The subjects randomized to either iDoseTR arm received a single intracameral implant while the subjects randomized to the timolol active comparator received twice-daily eye drops over the 36-month evaluation period, which equates to approximately 2,190 eye drops per eye, per protocol. Topline summary results and observations from the analysis of the iDose TR Phase 2b clinical trial at 36 months are as follows: 70% and 68% of subjects in the fast- and slow-release iDose TR arms, respectively, were well-controlled with the same or fewer IOP-lowering topical medications at 36 months versus screening, versus 46% of subjects in the timolol control arm; In this responder group, average IOP reductions from baseline observed at 36 months were 8.3 mmHg and 8.5 mmHg in the fast- and slow-release iDose TR arms, respectively, versus 8.2 mmHg in the timolol control arm; Overall, iDose TR subjects performed similarly to timolol subjects at 36 months in terms of mean IOP reductions with fewer topical medications versus timolol; The 36-month Phase 2 data also continued to demonstrate a favorable safety profile for iDose TR, with no clinically significant corneal endothelial cell loss, no serious corneal adverse events and no adverse events of periorbital fat atrophy and conjunctival hyperemia reported to date in either elution arm. On June 10, 2021, Glaukos announced the completion of patient enrollment and randomization in its ongoing Phase 3 clinical program for iDose TR.

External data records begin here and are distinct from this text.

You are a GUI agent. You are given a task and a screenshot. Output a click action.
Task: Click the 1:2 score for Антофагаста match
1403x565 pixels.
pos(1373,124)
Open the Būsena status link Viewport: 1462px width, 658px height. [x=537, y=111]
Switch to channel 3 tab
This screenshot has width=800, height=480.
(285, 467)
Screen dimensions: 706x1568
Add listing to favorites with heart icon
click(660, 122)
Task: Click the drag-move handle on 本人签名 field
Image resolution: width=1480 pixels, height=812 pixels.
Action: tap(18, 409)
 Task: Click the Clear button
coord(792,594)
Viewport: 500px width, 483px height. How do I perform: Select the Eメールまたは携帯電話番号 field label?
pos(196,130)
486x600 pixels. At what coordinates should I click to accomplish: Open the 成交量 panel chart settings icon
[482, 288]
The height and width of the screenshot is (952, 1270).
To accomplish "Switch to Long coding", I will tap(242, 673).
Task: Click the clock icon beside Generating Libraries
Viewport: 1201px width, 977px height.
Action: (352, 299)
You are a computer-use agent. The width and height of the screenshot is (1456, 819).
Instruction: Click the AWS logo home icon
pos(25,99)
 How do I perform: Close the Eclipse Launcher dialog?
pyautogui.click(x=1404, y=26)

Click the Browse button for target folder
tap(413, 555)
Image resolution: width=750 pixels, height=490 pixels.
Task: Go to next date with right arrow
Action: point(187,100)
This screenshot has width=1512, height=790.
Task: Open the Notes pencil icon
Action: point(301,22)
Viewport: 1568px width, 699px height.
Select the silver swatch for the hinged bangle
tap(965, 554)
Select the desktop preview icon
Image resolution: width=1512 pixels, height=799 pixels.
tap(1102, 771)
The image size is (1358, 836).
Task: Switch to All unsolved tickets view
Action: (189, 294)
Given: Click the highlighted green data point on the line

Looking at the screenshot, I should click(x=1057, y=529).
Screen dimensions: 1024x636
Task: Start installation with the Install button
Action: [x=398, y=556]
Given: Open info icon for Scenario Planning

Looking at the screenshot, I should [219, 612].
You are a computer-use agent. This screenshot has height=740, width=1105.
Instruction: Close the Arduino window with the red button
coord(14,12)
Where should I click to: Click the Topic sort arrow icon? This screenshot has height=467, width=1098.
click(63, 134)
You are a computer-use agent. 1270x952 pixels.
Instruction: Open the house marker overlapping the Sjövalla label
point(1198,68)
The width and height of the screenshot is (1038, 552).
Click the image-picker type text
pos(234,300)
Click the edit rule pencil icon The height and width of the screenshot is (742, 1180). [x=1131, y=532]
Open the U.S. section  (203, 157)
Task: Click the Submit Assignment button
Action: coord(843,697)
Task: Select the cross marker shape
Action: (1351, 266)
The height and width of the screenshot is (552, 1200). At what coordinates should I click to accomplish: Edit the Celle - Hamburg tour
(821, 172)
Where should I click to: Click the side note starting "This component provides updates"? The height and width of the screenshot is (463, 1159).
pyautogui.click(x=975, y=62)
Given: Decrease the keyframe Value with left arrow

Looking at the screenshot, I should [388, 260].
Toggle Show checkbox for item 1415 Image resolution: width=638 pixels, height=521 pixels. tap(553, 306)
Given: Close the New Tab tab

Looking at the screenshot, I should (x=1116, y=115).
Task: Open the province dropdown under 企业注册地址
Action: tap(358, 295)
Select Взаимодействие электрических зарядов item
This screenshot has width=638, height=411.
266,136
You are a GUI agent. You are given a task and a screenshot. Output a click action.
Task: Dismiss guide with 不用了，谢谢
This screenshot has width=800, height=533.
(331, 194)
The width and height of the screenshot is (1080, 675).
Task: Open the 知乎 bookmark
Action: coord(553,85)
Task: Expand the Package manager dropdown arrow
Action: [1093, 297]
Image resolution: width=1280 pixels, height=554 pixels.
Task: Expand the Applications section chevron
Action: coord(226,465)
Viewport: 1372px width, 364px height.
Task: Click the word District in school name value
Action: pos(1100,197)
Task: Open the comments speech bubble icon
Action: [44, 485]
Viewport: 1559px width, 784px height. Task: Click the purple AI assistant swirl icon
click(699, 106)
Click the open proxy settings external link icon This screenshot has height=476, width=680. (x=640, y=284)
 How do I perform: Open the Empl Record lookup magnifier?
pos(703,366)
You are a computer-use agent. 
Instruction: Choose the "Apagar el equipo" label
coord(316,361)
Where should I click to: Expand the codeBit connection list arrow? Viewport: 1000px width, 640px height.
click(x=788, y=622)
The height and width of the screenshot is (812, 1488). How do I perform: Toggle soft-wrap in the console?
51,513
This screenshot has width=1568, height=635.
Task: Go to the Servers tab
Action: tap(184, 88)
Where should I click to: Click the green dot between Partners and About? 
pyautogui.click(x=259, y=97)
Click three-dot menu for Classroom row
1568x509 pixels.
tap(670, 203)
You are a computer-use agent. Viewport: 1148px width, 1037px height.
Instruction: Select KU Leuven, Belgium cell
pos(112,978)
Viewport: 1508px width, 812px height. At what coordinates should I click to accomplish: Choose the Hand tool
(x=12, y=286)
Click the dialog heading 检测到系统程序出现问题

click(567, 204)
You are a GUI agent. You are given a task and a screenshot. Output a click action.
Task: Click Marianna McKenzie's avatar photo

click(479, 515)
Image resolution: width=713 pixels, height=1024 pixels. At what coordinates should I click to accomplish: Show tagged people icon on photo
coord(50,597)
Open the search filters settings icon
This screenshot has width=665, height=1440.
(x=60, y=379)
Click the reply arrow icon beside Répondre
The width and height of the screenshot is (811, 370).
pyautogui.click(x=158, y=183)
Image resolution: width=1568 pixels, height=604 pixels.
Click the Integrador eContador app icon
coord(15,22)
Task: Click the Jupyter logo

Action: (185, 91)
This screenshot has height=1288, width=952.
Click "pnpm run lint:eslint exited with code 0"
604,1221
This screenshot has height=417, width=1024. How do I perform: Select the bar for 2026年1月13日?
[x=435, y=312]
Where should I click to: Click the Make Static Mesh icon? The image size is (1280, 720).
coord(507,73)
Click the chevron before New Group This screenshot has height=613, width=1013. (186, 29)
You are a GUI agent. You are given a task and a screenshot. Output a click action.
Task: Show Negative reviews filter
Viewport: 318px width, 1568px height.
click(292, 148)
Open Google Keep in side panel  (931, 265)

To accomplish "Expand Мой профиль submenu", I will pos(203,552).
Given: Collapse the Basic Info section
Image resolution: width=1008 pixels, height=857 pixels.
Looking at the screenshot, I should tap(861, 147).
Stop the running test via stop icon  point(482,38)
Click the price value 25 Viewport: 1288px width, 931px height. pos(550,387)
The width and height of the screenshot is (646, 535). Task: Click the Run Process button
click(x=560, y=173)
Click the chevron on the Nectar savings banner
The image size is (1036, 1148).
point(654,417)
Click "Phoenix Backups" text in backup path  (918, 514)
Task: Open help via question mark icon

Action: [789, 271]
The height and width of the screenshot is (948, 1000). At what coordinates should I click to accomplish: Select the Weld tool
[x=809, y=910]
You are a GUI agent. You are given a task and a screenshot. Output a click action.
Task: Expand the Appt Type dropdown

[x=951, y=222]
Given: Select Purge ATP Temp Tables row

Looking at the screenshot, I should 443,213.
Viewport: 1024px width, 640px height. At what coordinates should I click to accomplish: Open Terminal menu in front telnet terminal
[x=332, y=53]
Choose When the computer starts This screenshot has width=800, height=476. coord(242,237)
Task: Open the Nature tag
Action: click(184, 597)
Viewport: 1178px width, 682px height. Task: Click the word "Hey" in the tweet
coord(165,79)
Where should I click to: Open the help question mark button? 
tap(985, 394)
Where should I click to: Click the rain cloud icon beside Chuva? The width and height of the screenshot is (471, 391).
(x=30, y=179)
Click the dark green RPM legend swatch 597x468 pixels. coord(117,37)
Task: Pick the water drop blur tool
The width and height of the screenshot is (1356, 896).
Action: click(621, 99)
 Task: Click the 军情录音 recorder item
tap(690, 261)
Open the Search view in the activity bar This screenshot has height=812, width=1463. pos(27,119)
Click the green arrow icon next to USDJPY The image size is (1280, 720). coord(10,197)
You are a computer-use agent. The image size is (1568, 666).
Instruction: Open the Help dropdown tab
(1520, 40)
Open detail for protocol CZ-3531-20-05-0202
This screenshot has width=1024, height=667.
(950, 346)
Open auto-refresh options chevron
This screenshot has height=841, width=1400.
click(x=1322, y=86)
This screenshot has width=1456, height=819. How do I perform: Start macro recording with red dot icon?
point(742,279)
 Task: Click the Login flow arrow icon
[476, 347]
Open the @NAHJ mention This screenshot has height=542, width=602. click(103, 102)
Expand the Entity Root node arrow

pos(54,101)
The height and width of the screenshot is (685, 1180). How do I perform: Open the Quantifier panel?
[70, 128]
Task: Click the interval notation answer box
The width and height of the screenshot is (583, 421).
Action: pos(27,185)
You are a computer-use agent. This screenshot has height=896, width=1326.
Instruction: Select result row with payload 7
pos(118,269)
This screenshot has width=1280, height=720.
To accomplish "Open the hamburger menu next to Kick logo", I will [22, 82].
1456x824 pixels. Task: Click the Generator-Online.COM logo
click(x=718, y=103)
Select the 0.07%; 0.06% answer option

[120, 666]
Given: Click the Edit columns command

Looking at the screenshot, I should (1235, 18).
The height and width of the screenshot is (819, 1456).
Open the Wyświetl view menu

The Phase 3 program consists of two prospective, randomized, double-masked clinical trials designed to compare the safety and efficacy of iDose TR to topical timolol ophthalmic solution, 0.5%, in reducing elevated intraocular pressure in subjects with open-angle glaucoma (OAG) or ocular hypertension. The primary efficacy endpoint of the Phase 3 studies is non-inferiority comparison to topical timolol 0.5% BID over the first 3 months, and safety evaluations for up to 12 months. The Phase 3 trials randomized a total of 1,150 subjects across 89 clinical sites, the majority of which are in the United States.

The 12-month iDose TR Phase 3 trial results are expected to support Glaukos' targeted NDA submission in 2022 and FDA approval for iDose TR in 2023.